### Task prompt
Copy every line of the listing that holds the string "agent".
========
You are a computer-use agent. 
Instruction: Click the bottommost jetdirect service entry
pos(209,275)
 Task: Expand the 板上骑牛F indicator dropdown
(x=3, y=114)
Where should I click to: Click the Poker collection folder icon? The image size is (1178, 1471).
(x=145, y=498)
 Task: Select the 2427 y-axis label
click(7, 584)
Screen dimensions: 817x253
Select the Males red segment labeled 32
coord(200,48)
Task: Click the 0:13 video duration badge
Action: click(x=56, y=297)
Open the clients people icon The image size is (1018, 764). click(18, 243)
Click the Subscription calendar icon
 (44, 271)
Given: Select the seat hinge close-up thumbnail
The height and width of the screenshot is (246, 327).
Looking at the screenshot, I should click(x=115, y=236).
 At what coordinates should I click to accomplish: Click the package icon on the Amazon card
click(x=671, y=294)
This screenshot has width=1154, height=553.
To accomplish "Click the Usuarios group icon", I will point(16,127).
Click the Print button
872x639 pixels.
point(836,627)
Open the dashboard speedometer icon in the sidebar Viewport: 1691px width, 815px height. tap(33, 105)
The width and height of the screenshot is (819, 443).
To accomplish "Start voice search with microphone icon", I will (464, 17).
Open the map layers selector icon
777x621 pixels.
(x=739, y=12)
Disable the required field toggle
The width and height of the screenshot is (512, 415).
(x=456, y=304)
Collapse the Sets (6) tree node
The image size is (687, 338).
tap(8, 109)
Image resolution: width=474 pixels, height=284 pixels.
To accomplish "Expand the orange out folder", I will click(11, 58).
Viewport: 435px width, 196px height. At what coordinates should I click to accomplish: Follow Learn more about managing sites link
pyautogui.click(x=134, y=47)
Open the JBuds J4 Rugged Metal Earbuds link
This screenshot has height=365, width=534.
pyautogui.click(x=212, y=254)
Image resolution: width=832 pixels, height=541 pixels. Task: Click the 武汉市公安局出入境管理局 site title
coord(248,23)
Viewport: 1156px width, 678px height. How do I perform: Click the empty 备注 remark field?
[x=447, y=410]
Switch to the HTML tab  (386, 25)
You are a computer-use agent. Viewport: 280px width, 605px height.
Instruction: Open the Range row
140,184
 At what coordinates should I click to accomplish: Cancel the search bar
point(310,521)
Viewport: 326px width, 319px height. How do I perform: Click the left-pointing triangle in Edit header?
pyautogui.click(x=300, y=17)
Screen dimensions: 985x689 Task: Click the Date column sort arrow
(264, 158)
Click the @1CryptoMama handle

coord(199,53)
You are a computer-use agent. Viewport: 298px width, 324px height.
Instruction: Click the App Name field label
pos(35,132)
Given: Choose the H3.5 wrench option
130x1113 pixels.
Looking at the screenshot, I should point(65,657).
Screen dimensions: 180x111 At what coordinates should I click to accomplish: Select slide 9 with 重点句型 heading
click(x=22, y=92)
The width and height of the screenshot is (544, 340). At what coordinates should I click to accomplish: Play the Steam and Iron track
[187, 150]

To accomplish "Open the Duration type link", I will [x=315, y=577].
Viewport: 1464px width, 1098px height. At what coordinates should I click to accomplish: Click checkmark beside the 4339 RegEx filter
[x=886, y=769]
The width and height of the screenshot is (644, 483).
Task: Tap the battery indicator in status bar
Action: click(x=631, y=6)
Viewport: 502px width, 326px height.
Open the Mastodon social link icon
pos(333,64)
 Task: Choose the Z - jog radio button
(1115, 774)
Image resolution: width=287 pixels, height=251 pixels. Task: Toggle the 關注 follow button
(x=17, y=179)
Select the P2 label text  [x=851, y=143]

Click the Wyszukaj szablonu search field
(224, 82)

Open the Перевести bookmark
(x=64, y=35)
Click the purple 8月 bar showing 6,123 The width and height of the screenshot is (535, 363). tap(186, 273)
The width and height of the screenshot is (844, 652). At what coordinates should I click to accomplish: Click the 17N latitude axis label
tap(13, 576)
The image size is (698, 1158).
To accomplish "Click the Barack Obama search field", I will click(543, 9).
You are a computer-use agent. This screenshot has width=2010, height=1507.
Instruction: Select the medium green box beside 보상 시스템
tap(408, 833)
========
### Your response
You are a computer-use agent. 
You are a computer-use agent. Viewport: 280px width, 605px height.
You are a computer-use agent. Viewport: 298px width, 324px height.
You are a computer-use agent. This screenshot has width=2010, height=1507.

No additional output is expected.